The U.S. regulators, being the prudent regulators that they are, wouldn't want to see a new entrant to United States growing anywhere near that rapidly, even though our software and our infrastructure is capable of doing that, so what we'll likely be doing is managing the portfolio for other banks that wish to participate with us as a service, and our software that we developed many years ago is able to do that very nicely, so what we have in mind is serving the needs of the U.S. market, but maybe only a small portion of it will end up on the books of our bank. It...
within the three-to-five-year period of time, small, being in relative to the $200 billion market that's in front of us. But we'll likely be able to service a good portion of that, and that our software and our technique is capable of doing that. And it appears there's a fair number of smaller community banks who would like to participate in this program, i.e., get access to a relatively low asset that has a decent yield on it, managed by ourselves.

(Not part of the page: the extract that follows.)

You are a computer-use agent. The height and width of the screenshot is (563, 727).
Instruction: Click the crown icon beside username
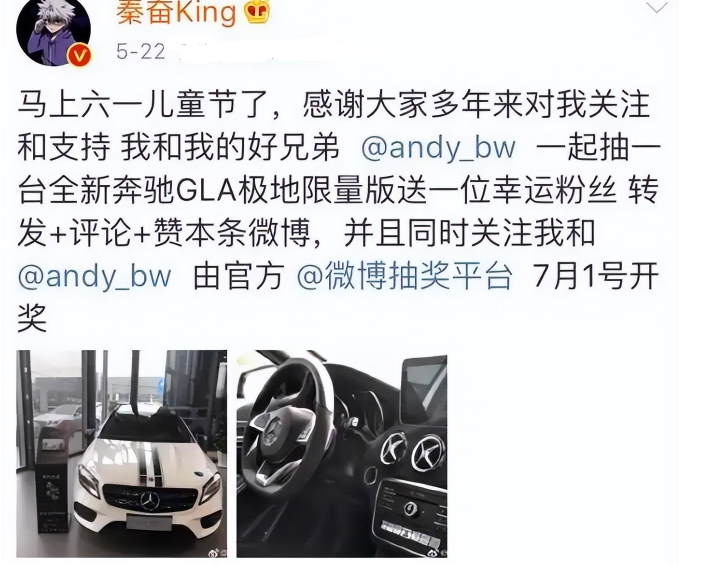257,13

Great. Thank you, David. When you look at the US, are there other markets or products that you'd be looking at to bring there? Or is there enough opportunity with the Point-of-Sale Receivable Purchase Program that that's your predominant or even exclusive focus for the US?
From the lending side, it'd be our exclusive focus for the foreseeable future. It's such a huge market, and our products are so ideally suited, and the customer demand is tremendous. So no need to stray from this path. It is possible in distant future we bring some other product that we deem the market is looking for, like we've done in Canada from time to time. But this one is a real easy deal for us, and it's tried and true and tested in Canada and a huge demand in the United States. Our challenge is dealing with the demand and rather than bringing in any other products.
All right, David, we'll stop the questions there, just in the interests of time. And, you know, any closing remarks for you before you sign off for the day?
I'd just like to thank everybody for tuning in. It's an extremely exciting time for us. This is something I dreamt up in nineteen ninety-three, prior to internet, and I used telephone modems and IBM PCs to develop. Here it has evolved into this state-of-the-art cloud-based bank, providing this unique service to Canada, and soon to be United States in a very big way. We're very pleased, actually, to be able to bring this product to the States, and that it has that trickle-down effect to the users of the funds, i.e., the consumers and the small businesses.
It should theoretically allow them to do their financing at more economical rates than otherwise, and that this our funding is more economical than what so these point-of-sale financing companies are presently using, so it should have a nice effect on the U.S. economy, too, in that a cheaper, more efficient funding sources mean better things for those that are using loans to finance their acquisitions. Thank you, everybody.
Ladies and gentlemen, that does conclude the VersaBank presentation. You may now disconnect. The next session will begin shortly. Please consult the conference agenda for the next presenting company.